> **Task instructions**
Go through the entries, filter for the word "Share", and copy every line that has it.

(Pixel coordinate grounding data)

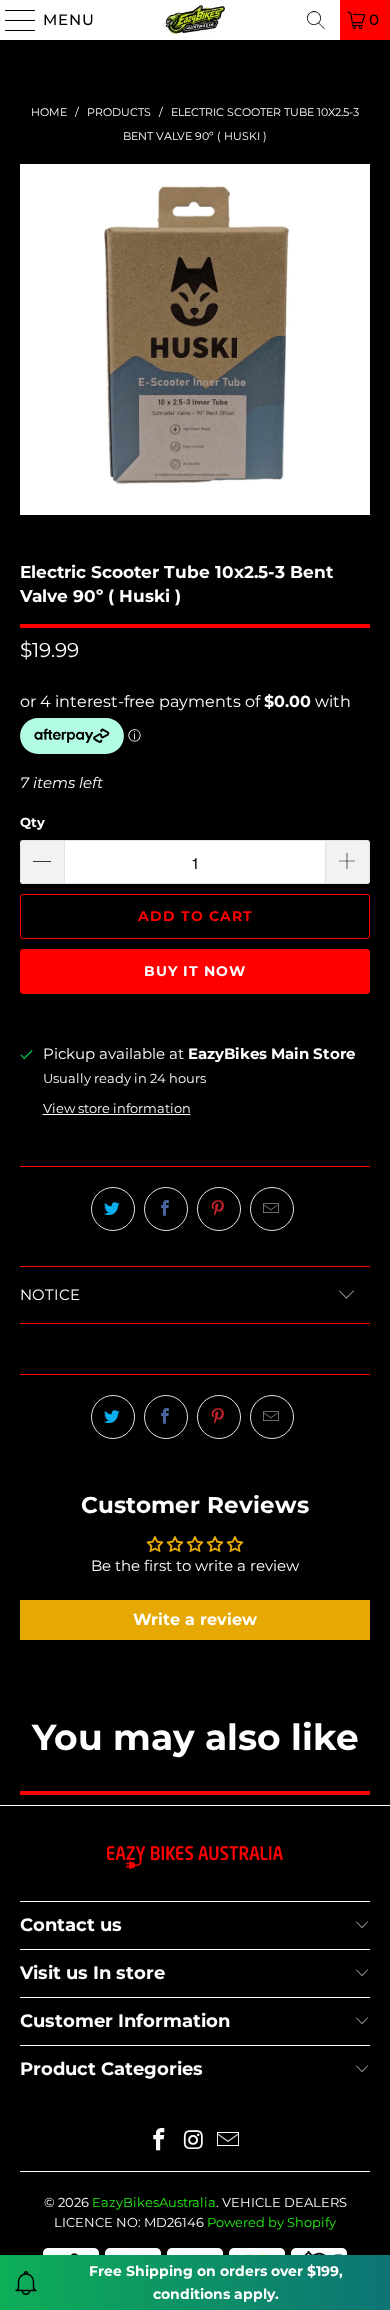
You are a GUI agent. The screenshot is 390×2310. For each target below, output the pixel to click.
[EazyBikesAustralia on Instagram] (194, 2141)
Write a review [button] (195, 1619)
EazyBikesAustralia (154, 2202)
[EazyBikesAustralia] (195, 20)
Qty (32, 822)
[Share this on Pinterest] (219, 1209)
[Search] (316, 20)
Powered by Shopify (271, 2222)
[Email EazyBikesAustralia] (229, 2141)
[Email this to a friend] (272, 1209)
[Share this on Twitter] (113, 1209)
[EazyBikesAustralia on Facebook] (159, 2141)
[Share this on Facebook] (166, 1209)
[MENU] (12, 20)
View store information (117, 1108)
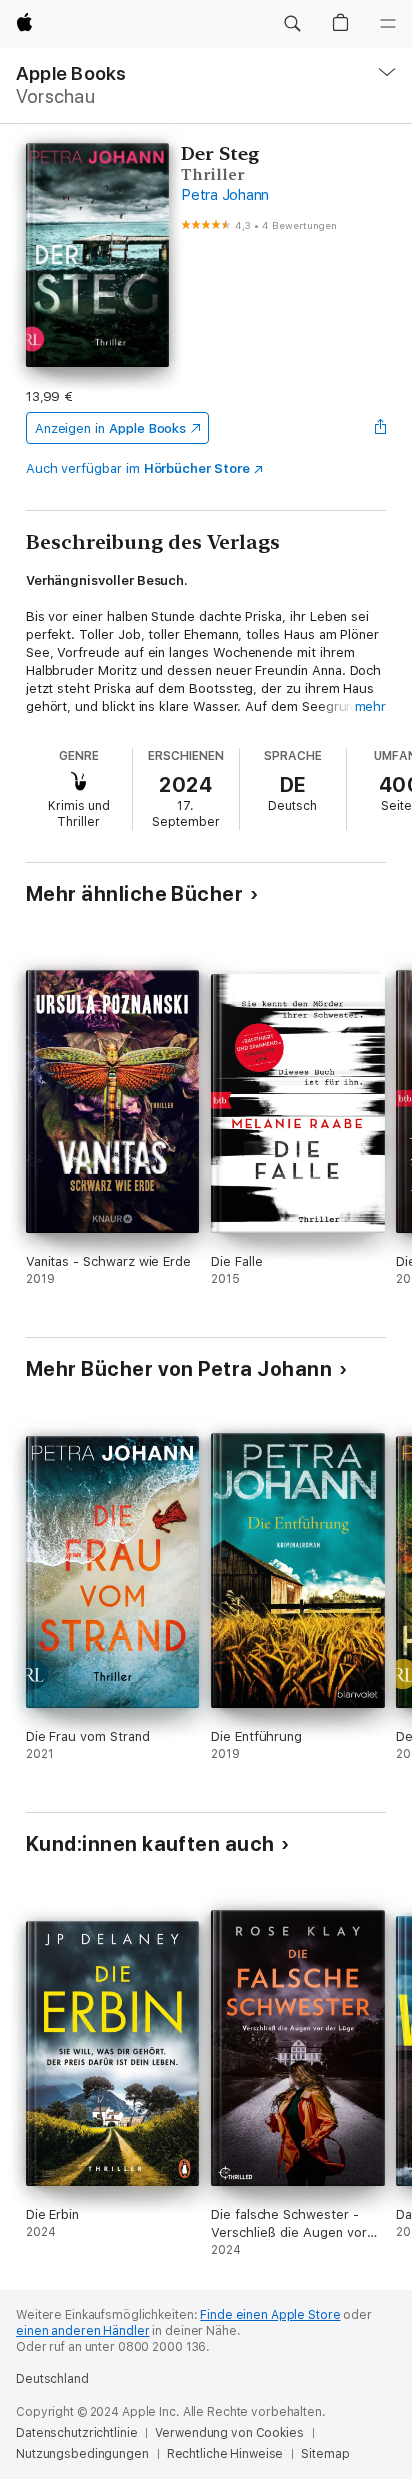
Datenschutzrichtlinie (76, 2433)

> **Your solution**
[Share this on Pinterest] (219, 1209)
[Share this on Twitter] (113, 1209)
[Share this on Facebook] (166, 1209)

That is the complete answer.